* _TASKS TO PERFORM_:
1. Write out the part of the email about DHCP prefix delegation that opens with the words containing "you make it" and closes with "sessions to both.".
2. In the email about DHCP prefix delegation, what example problem does the reply give to show why the two-CER technique is hard to implement today? Answer in one to three sentences.

## BEGIN DOCUMENT EXCERPT

Le 05/02/2014 15:01, Ole Troan a écrit :
Ted,
please take a look at those drafts, and let us know what we've
missed in the DHCP PD "solution space".
I've read all those drafts at one time or another. I just
checked the latest version of
http://tools.ietf.org/html/draft-gmann-homenet-relay-autoconf and
it appears to do pretty much the right thing.
One thing that isn't mentioned in that draft that I don't think is
intuitive to all readers is that if you have two CERs, this
technique still works; the only difference is that the technique
has to be done independently by each internal router with respect
to each CER.
you make it sound like that's a part and parcel of DHCP. I can't see
how you can implement that today. are there any implementations doing
this? I have never seen any. as an example of the problems you'll
encounter. how does the RR detect the difference between a backup DR
and a separate DR? first case it should pick the best server, second
case it should set up sessions to both.

## END DOCUMENT EXCERPT
## BEGIN GIVEN DATA

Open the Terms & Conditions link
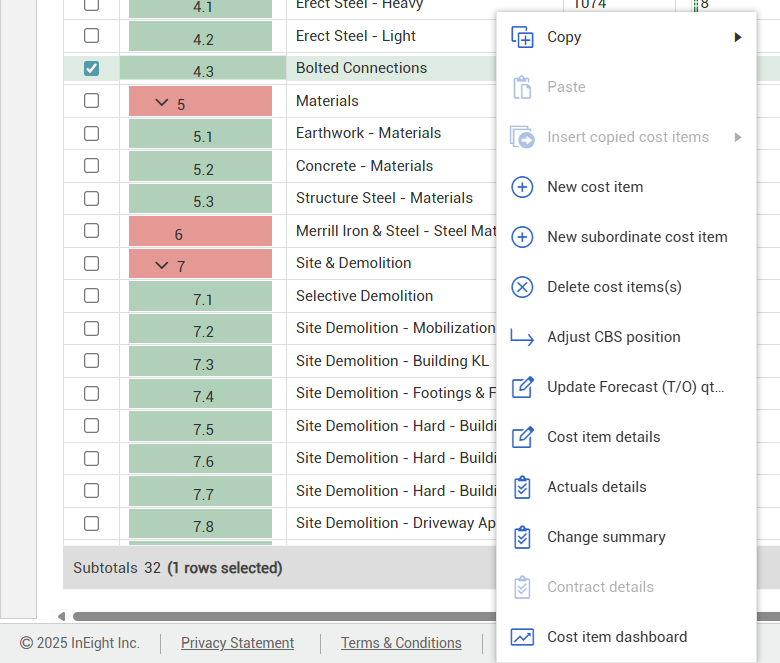The width and height of the screenshot is (780, 663). (401, 643)
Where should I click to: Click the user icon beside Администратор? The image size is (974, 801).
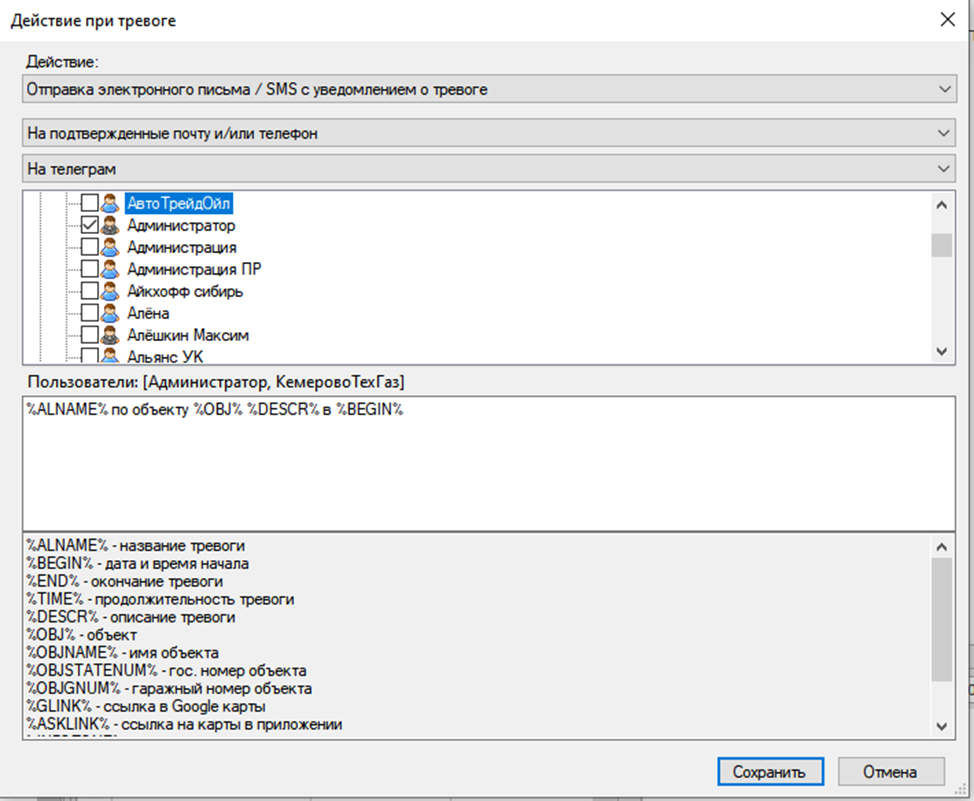110,226
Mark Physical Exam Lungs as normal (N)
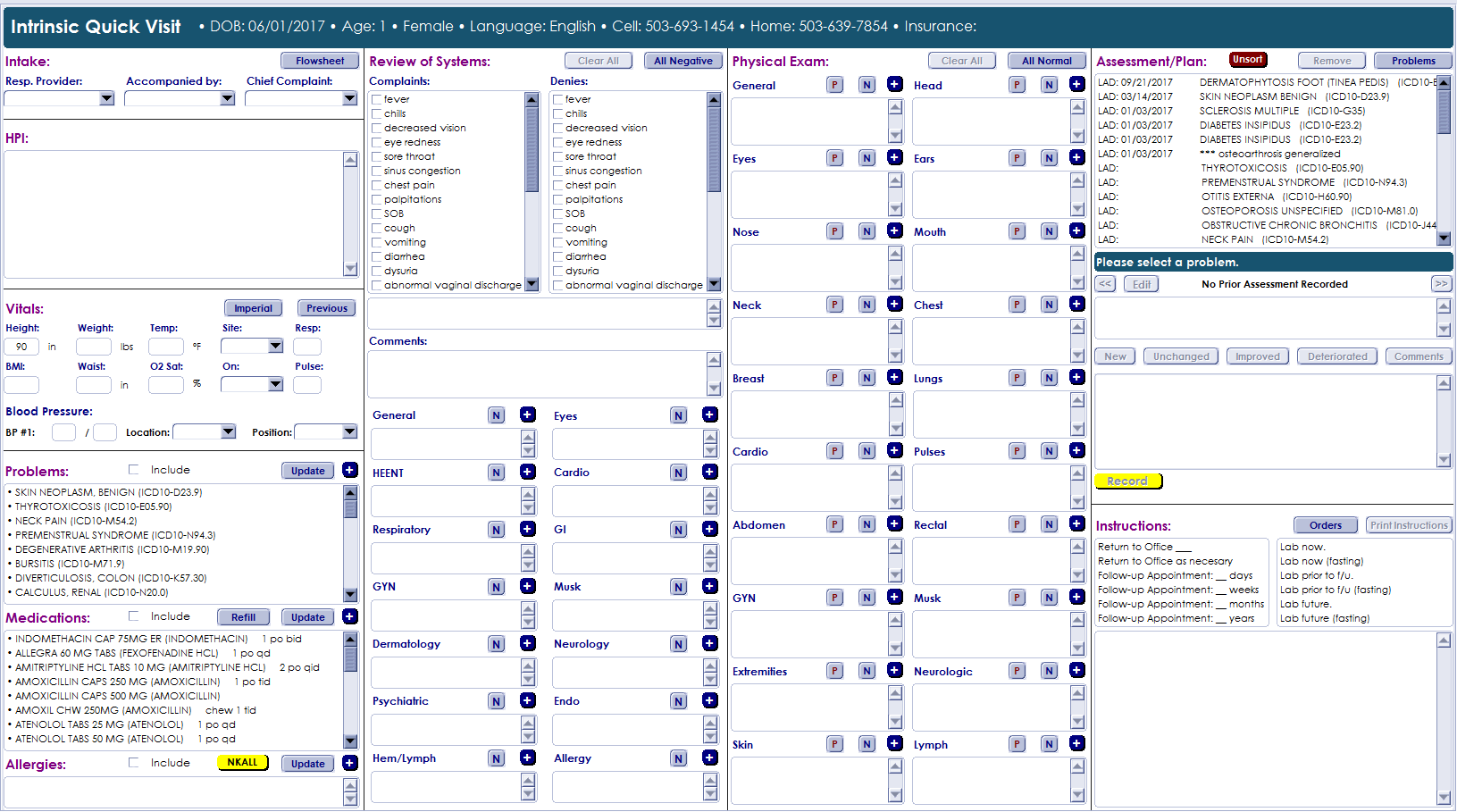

## END GIVEN DATA

* _SOLUTIONS TO THE PROBLEMS_:
1.
you make it sound like that's a part and parcel of DHCP. I can't see
how you can implement that today. are there any implementations doing
this? I have never seen any. as an example of the problems you'll
encounter. how does the RR detect the difference between a backup DR
and a separate DR? first case it should pick the best server, second
case it should set up sessions to both.

2. The RR cannot detect whether a second DR is a backup DR or a separate DR. Those cases need different handling: with a backup DR, it should pick the best server, and with a separate DR, it should set up sessions to both.